++++ Aangeleverde gegevens

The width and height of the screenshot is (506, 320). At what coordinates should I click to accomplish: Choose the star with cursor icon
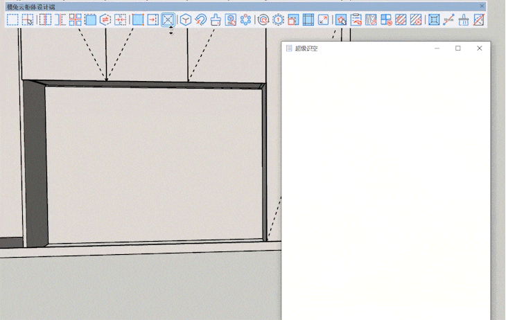341,20
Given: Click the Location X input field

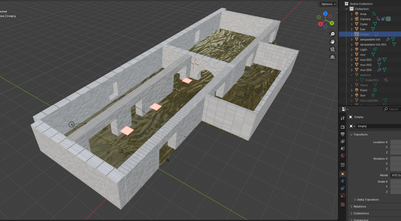Looking at the screenshot, I should tap(395, 142).
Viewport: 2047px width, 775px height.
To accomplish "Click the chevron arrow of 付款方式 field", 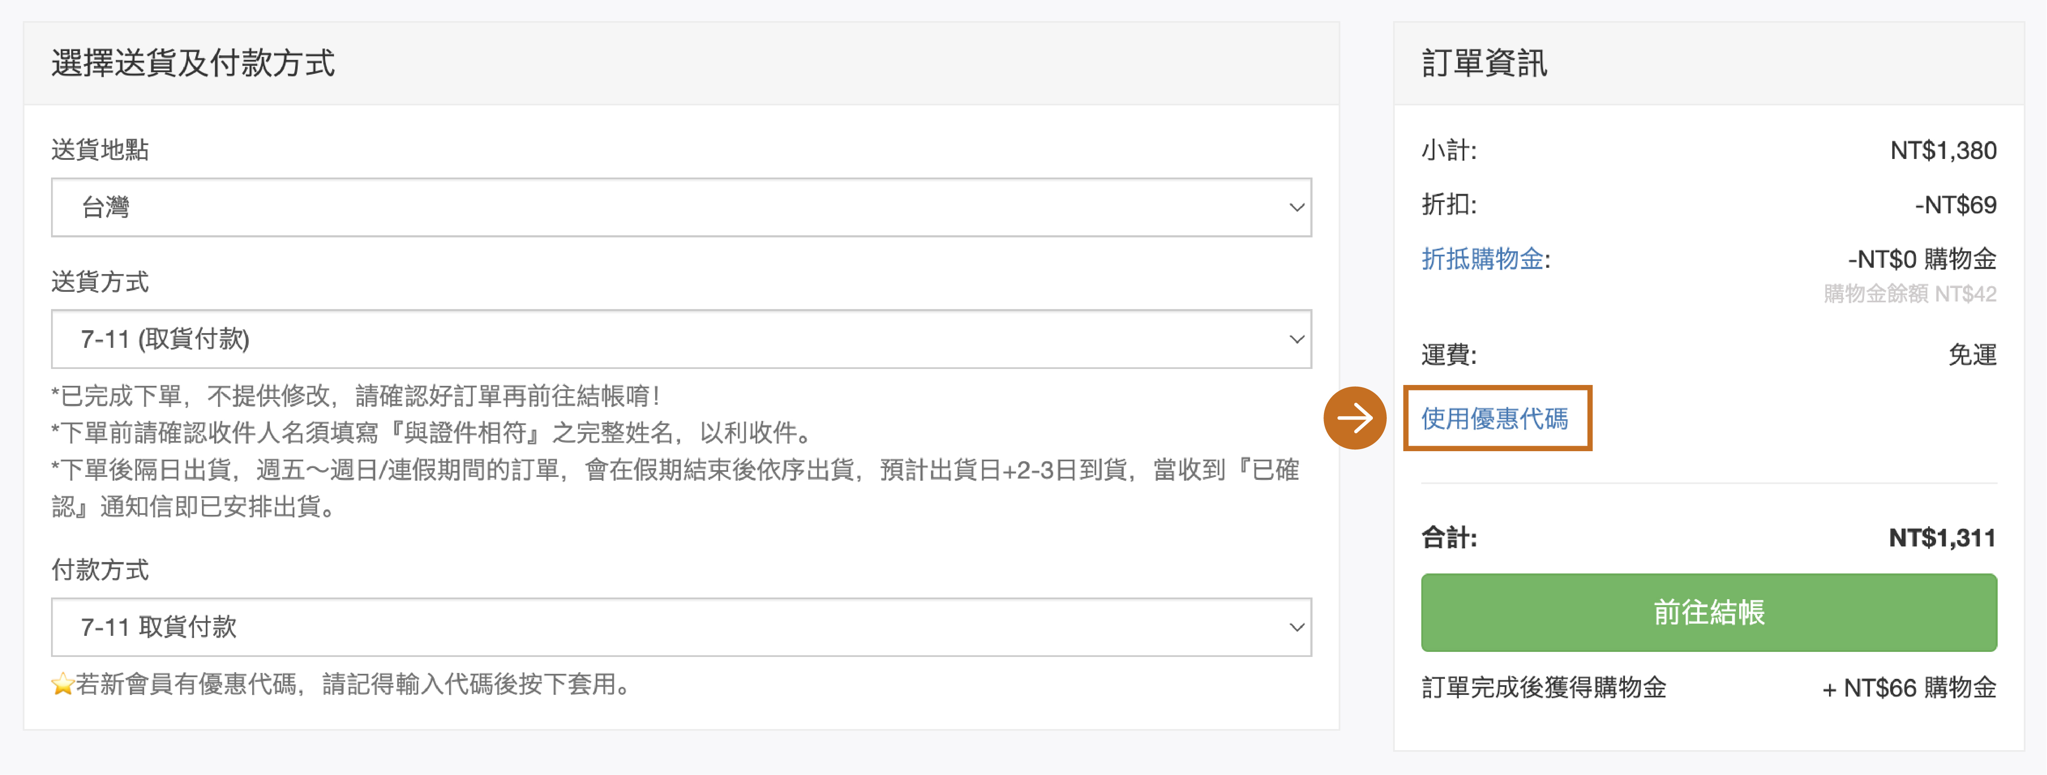I will point(1296,627).
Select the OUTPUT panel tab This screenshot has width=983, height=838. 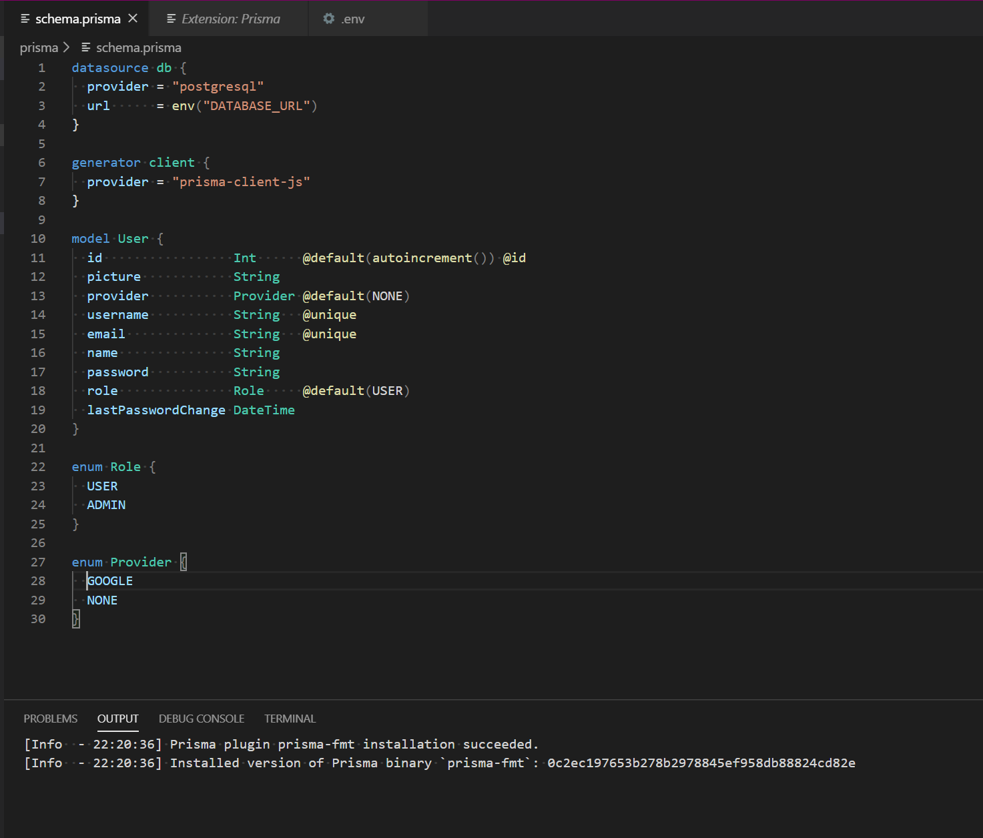118,719
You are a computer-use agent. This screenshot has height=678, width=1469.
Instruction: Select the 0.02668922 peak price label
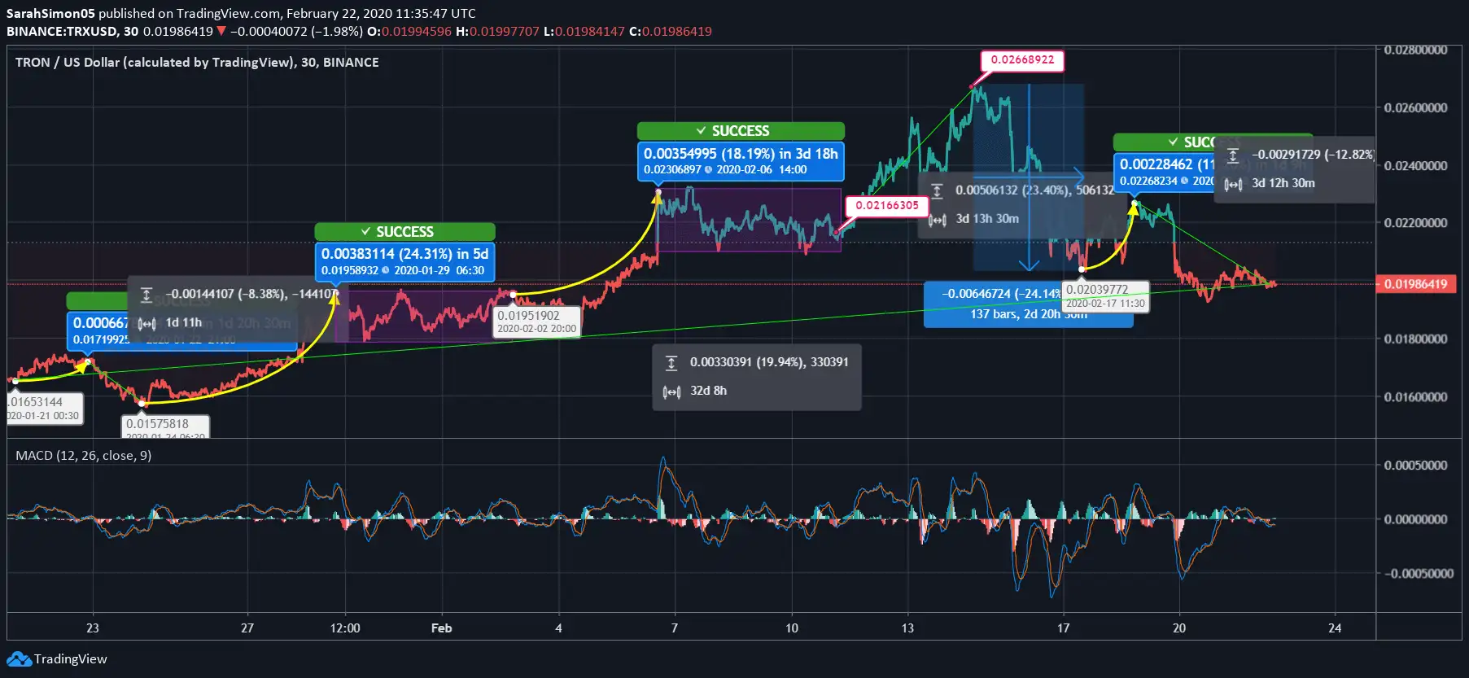click(1021, 60)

++++++++

> _Schriftelijke opdracht_
Werk het deel van de gegevens bij dat begint bij de regel met "You are a computer-use" en eindigt bij het einde van de gegevens, door "agent" te vervangen door "assistant" en verder alles ongewijzigd te laten. Geef alleen dat deel terug en laat de afbeeldingen weg.

> _Antwoord_
You are a computer-use assistant. This screenshot has height=678, width=1469.
Instruction: Select the 0.02668922 peak price label
click(1021, 60)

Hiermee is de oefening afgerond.